Copy out every line of the data exactly; do not include the images.

[Records for the exercise Boundary: Start]

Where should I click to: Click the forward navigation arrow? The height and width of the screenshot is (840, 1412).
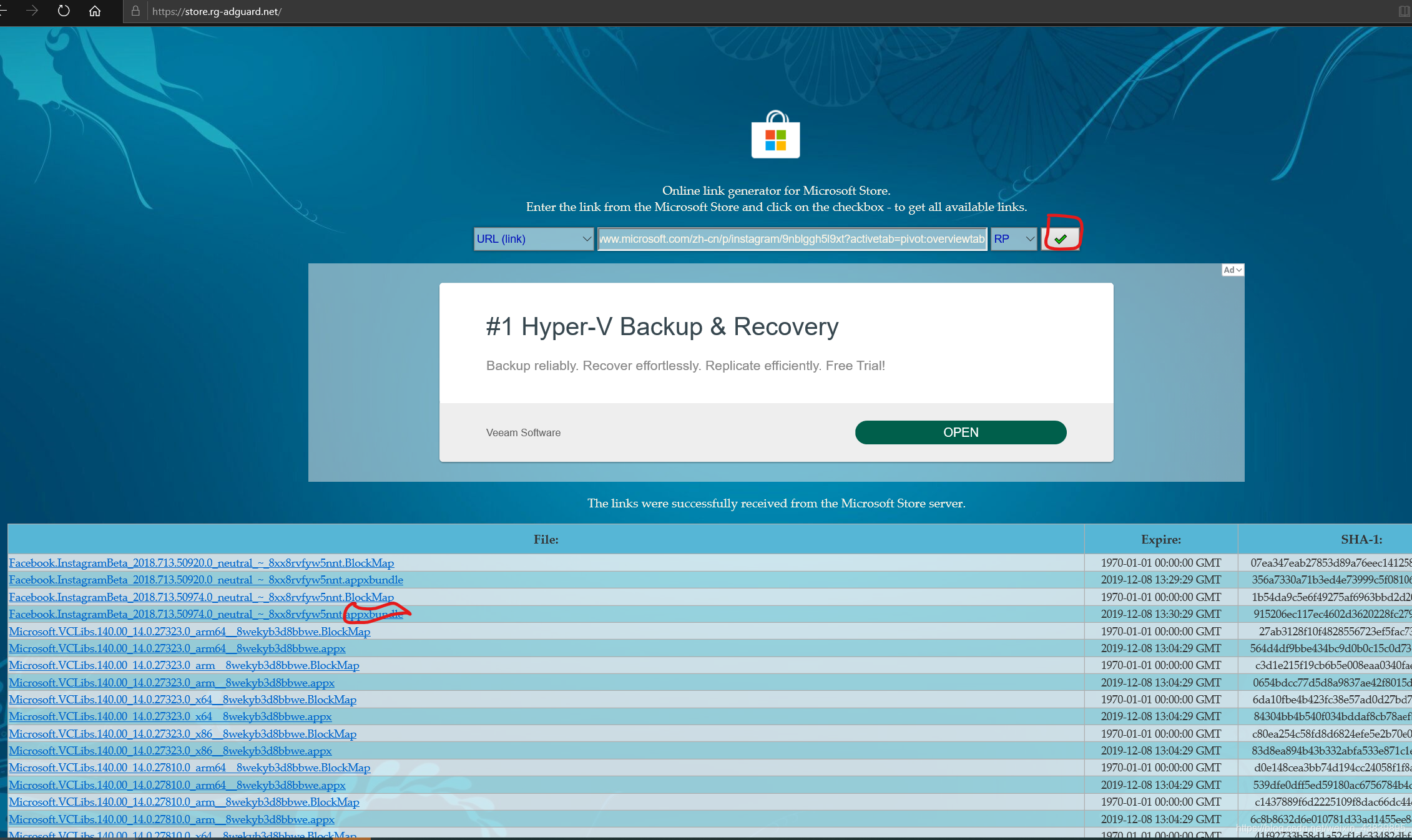(32, 11)
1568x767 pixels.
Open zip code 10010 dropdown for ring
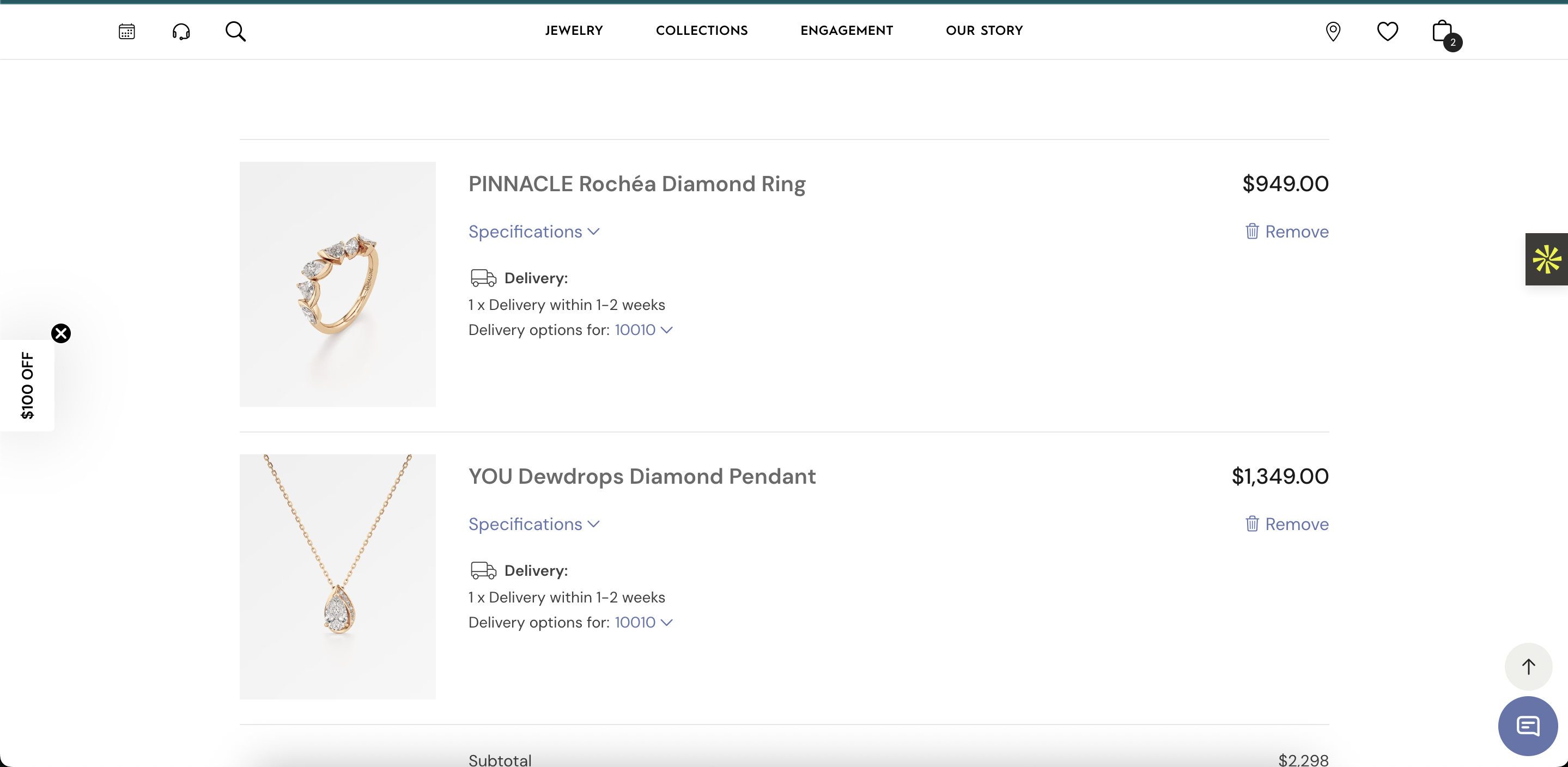[x=643, y=330]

[Records for the exercise Boundary: End]

• Output for this task
Where should I click to: Click the forward navigation arrow? The height and width of the screenshot is (840, 1412).
(32, 11)
1568x767 pixels.
Open zip code 10010 dropdown for ring
[x=643, y=330]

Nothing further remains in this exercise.